Comment by ironmagma

4 years ago

> If your C code has UB, it is wrong.

This goes against the sheer notion of UB. If some code was wrong, the standard would say it is not allowed and it would result in a compile error, or at least a runtime error. As it is, the language standards choose to leave it open almost as if to concede that the standard can’t cover every base. UB isn’t wrong, almost by definition. It’s just implementation specific, and that’s my point. We don’t have an overarching C language, we have a hundred or so C dialects.

One problem here is that correct code relies on valid inputs in order to avoid UB -- Undefined behaviour is a runtime property of a running program, rather than (necessarily) a static property of an isolated unit of code.

In this way, UB is essentially the converse of Rust's `unsafe` -- we must assume that our caller won't pass in values that would trigger undefined behaviour, and we don't necessarily have the local context to be able to tell at runtime whether our behaviour is well-defined or not.

There definitely are instances where local checks can avoid UB, but it's also perfectly possible to write a correct program where a change in one module causes UB to manifest via different module -- use after free is a classic here.
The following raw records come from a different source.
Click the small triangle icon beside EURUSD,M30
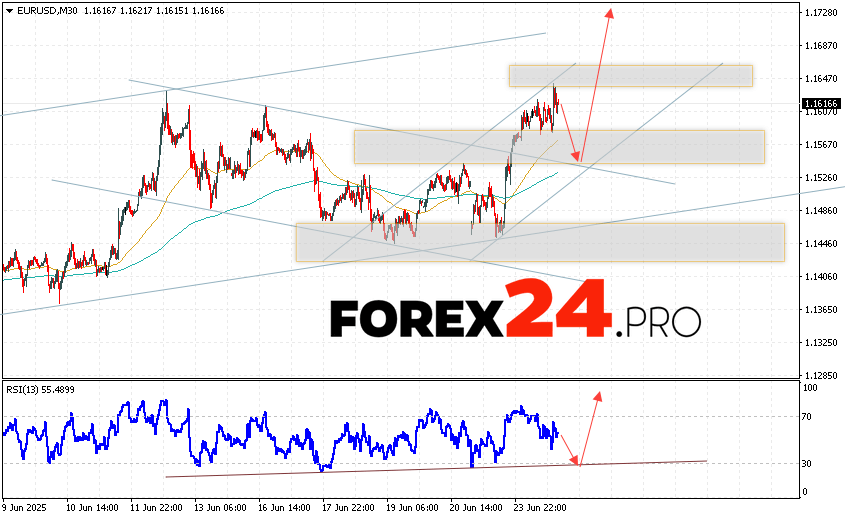[x=8, y=9]
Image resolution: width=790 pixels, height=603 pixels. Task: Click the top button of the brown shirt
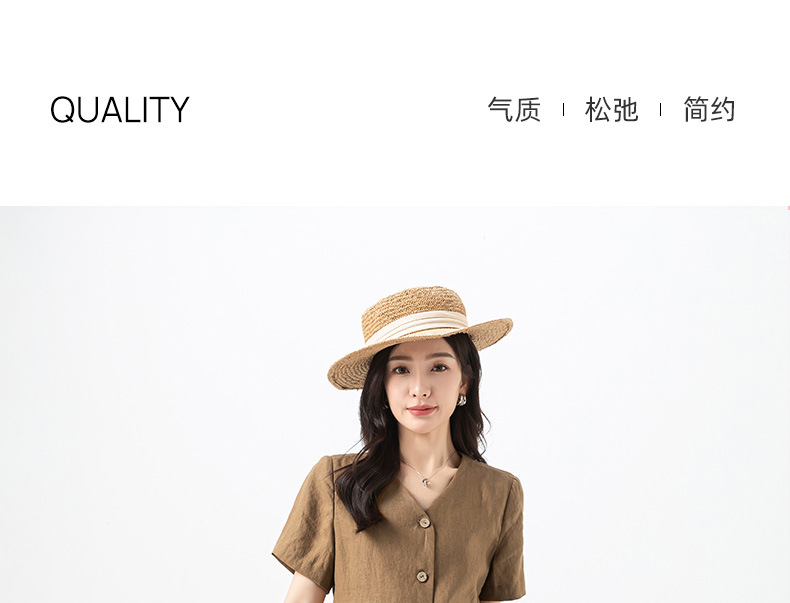425,523
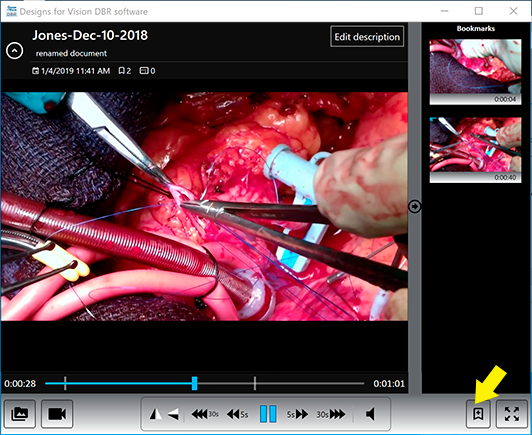Collapse the video details header chevron
This screenshot has height=435, width=532.
(x=15, y=51)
So we can have two modules which in isolation couldn't be said to have any bugs, but which still exhibit UB when they interact with each other.

And that's before we start getting into the processing of untrusted input.
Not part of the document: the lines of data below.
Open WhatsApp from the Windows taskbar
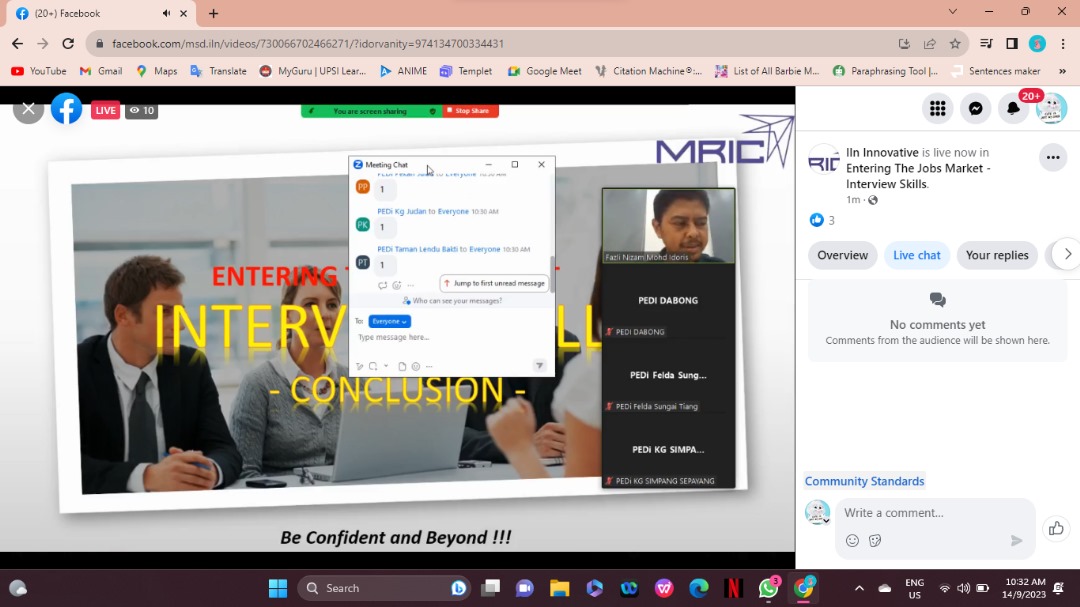point(768,588)
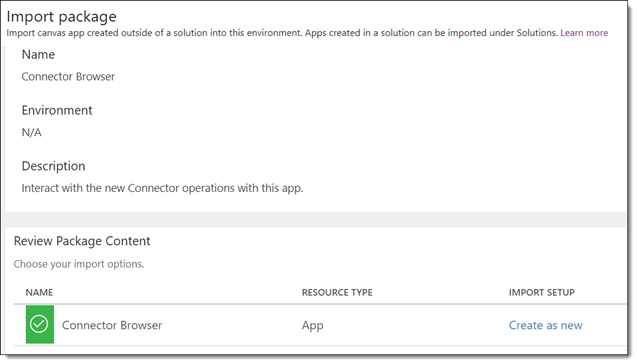Click the N/A environment value
Viewport: 637px width, 364px height.
coord(32,132)
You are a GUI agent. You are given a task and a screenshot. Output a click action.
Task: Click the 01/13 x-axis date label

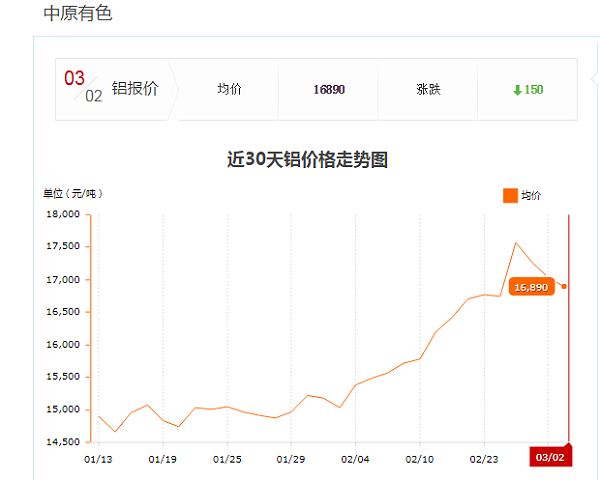98,459
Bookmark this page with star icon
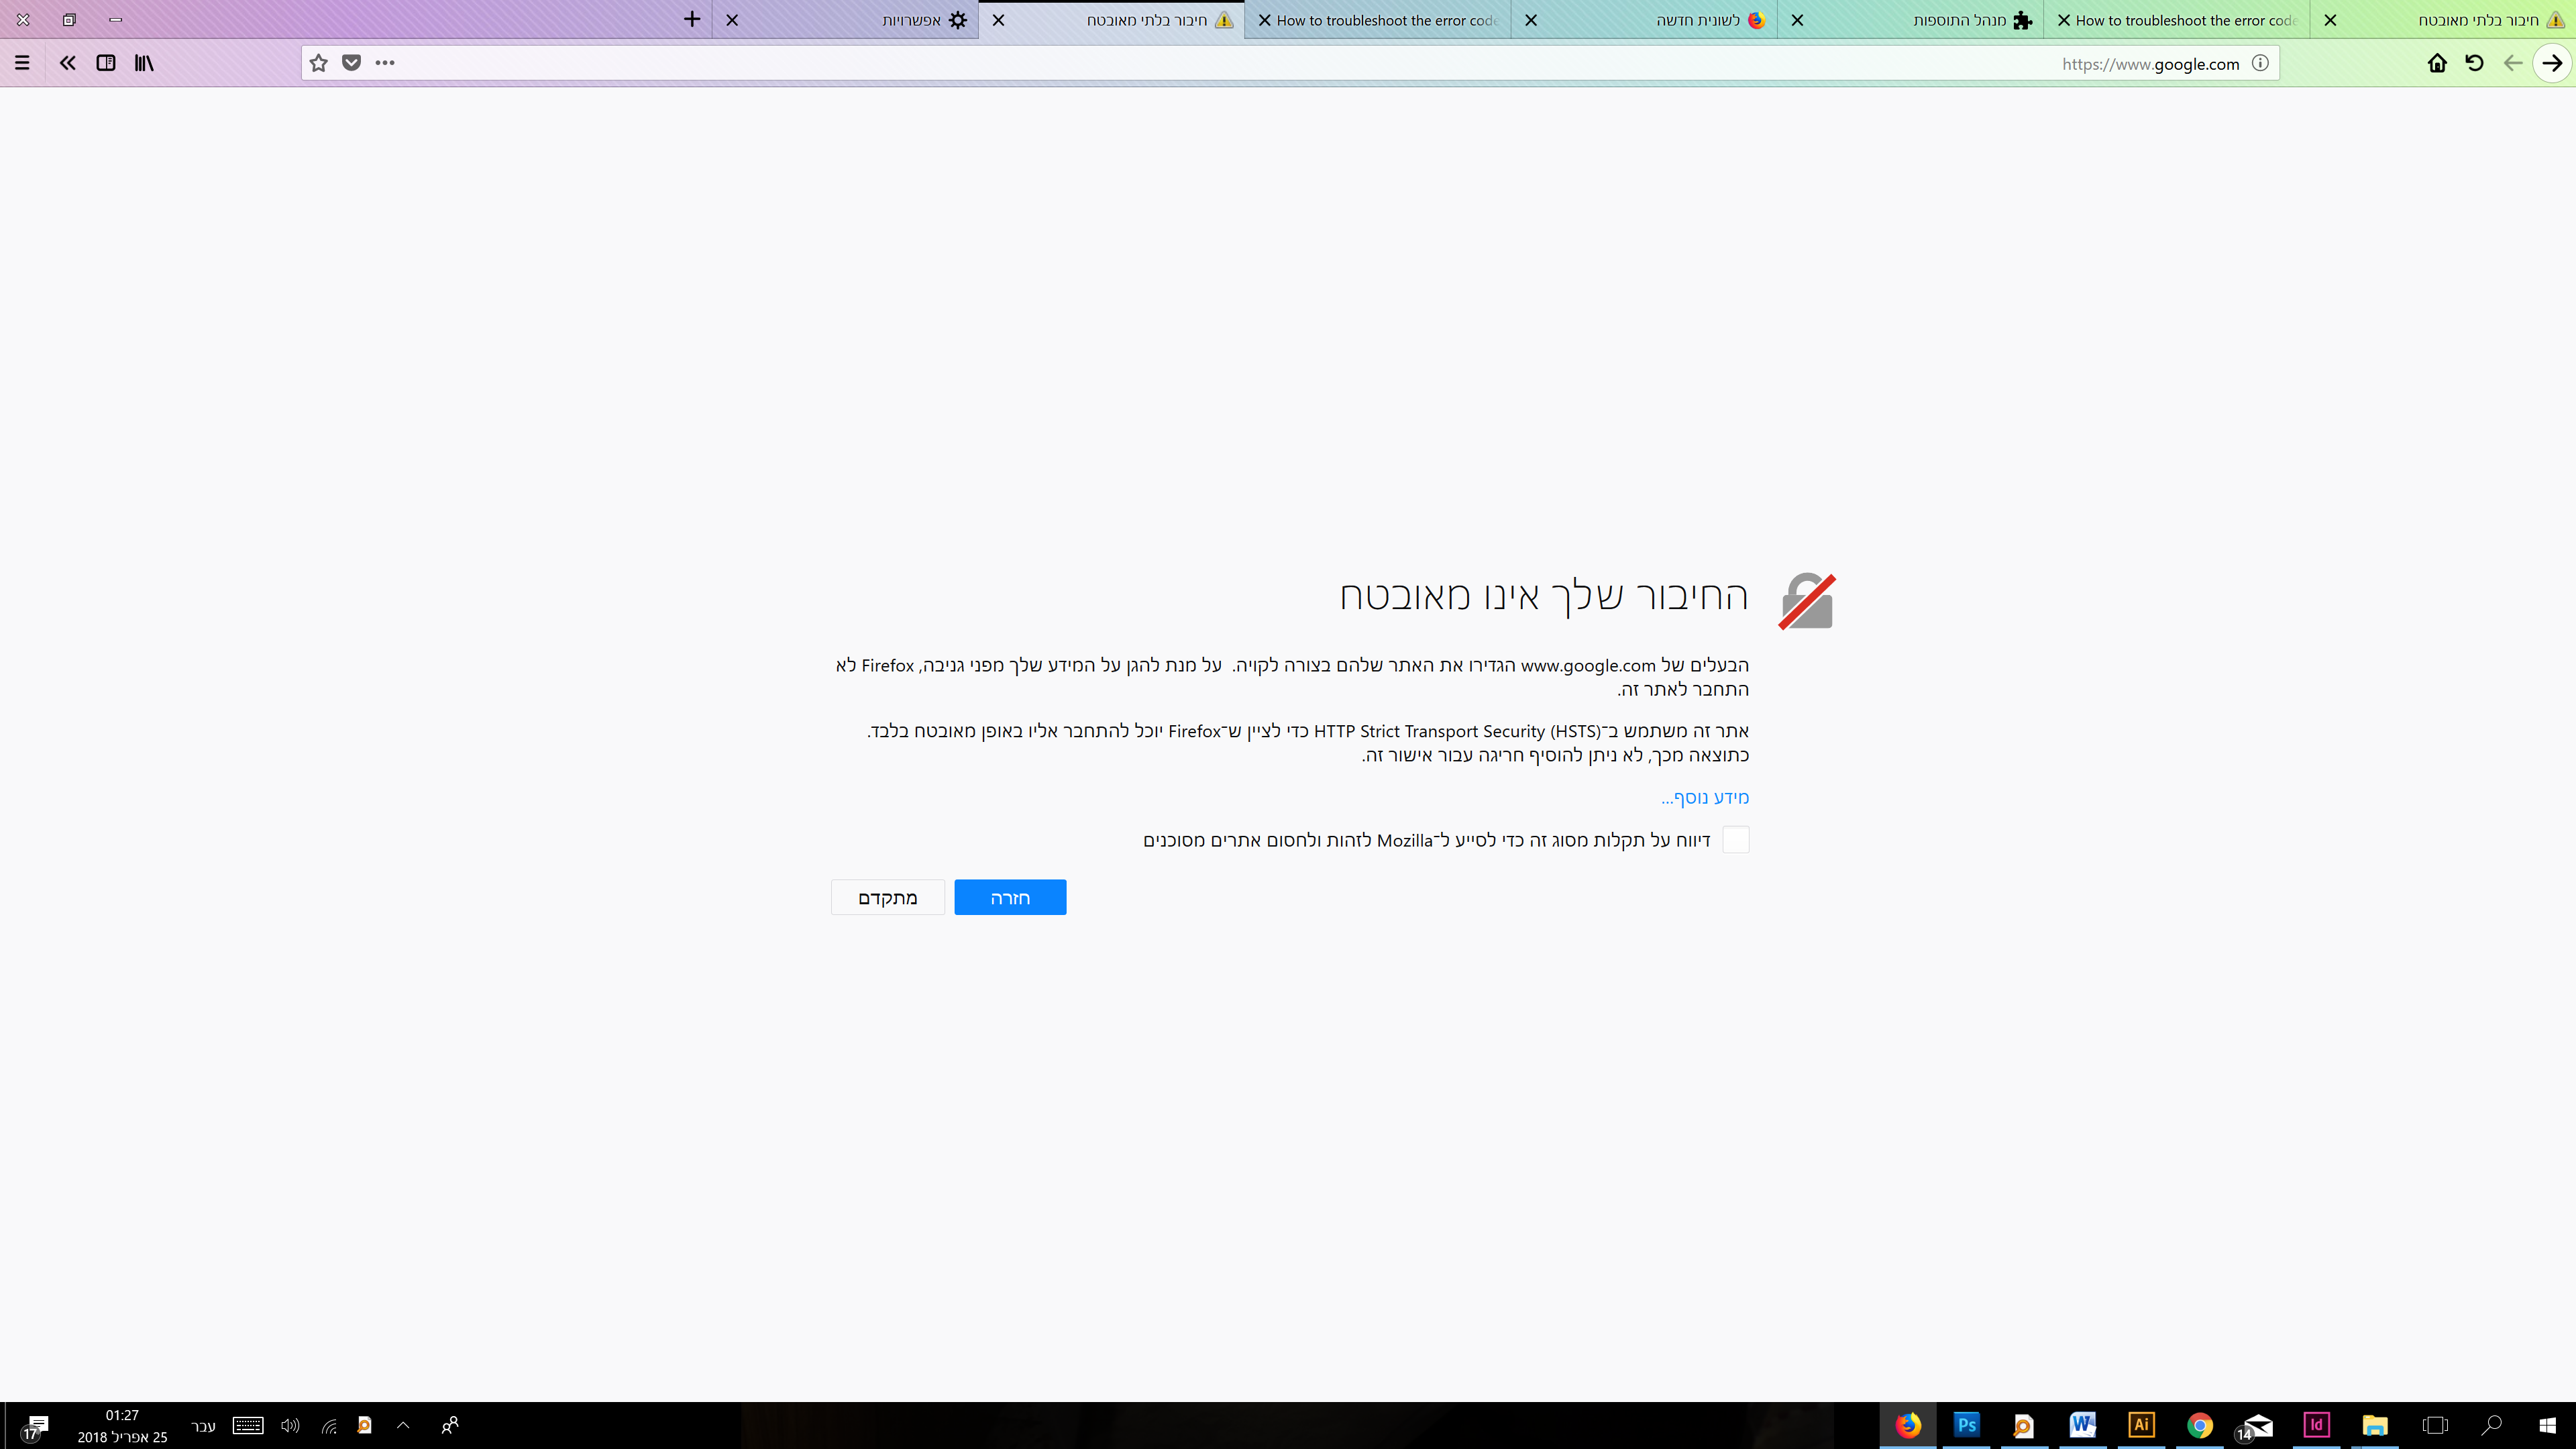Screen dimensions: 2576x1449 (318, 63)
A C compiler -- and especially the optimiser -- assumes[1] that the conditions for provoking UB won't occur, while the Rust compiler (activate RESF[0]) mostly has defined behaviour that's either the same as common C compilers would give for a local UB case[2] in practice or have enough available context to prove that the UB case genuinely doesn't happen.

[0] https://enet4.github.io/rust-tropes/rust-evangelism-strike-f...

[1] Proof by appeal to authority: I was a compiler engineer, back in the day.

[2] Signed integer wrap-around is the classic here: C assumes it can't happen, Rust assumes it might but is much less likely to encounter code where there's a question about it happening.

I always though that code with UB is wrong, and UB allows implementation to deal with it on its own way (it is allowed to ignore it, stop program, corrupt memory, delete hard drive contents...).

So if your code has UB then it is wrong, one thing not specified in standard is exact consequences of that.

(yes, in some hacks one may rely on UB behaving in some way in some circumstances - it will be hack)

  • Suppose it is wrong, though; that implies a good chunk of C code out there is wrong code. Yet it compiles and people are using it, which means that their code does not conform to the standard. Just as wrong math isn’t math at all, wrong C is not C. People are therefore writing code whose runtime characteristics are not defined by any standard. Thus it is not actually C, it’s whatever compiler they’re using’s language.

    • Working and usable program typically contains wrong code of various kinds.

      Nontrivial bugfree programs are extreme rarity.

      > wrong C is not C

      buggy C is still C, if on discovering undefined behavior people treat it as a bug - then it is just C program with some bugs in it.

      If on discovering undefined behavior people treat it acceptable people treat it differently "on my compiler it does XYZ, therefore I will knowingly do ABC" then it is becoming something else.

      1 reply →

There's "implementation-defined" behavior, and then there is "undefined behavior". I think you're conflating the two.

I still think undefined behavior is the wrong choice here. It should have been implementation-defined, like what happens if you bit shift a negative integer to the right. They could pick two's complement or trap on overflow or whatever is most convenient on their platform, but not just assume it will never happen.